* [YOUR TASK]:
Please print the records below exactly as they are written.

(Dataset items)
######
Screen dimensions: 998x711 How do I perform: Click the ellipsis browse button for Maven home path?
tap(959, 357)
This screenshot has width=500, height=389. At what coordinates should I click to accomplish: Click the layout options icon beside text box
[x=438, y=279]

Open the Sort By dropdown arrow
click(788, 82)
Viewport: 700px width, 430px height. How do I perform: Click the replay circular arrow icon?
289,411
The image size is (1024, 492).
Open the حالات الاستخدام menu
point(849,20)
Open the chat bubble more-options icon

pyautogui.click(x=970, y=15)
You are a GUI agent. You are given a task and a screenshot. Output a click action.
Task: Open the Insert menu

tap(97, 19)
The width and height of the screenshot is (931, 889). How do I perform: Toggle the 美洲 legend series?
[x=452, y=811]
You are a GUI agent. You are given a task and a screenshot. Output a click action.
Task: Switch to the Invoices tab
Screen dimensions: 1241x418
######
* [TASK RESULT]:
Screen dimensions: 998x711 How do I perform: Click the ellipsis browse button for Maven home path?
tap(959, 357)
This screenshot has width=500, height=389. At what coordinates should I click to accomplish: Click the layout options icon beside text box
[x=438, y=279]

Open the Sort By dropdown arrow
click(788, 82)
Viewport: 700px width, 430px height. How do I perform: Click the replay circular arrow icon?
289,411
The image size is (1024, 492).
Open the حالات الاستخدام menu
point(849,20)
Open the chat bubble more-options icon

pyautogui.click(x=970, y=15)
You are a GUI agent. You are given a task and a screenshot. Output a click action.
Task: Open the Insert menu

tap(97, 19)
The width and height of the screenshot is (931, 889). How do I perform: Toggle the 美洲 legend series?
[x=452, y=811]
You are a GUI agent. You are given a task and a screenshot. Output a click action.
Task: Switch to the Invoices tab
Screen dimensions: 1241x418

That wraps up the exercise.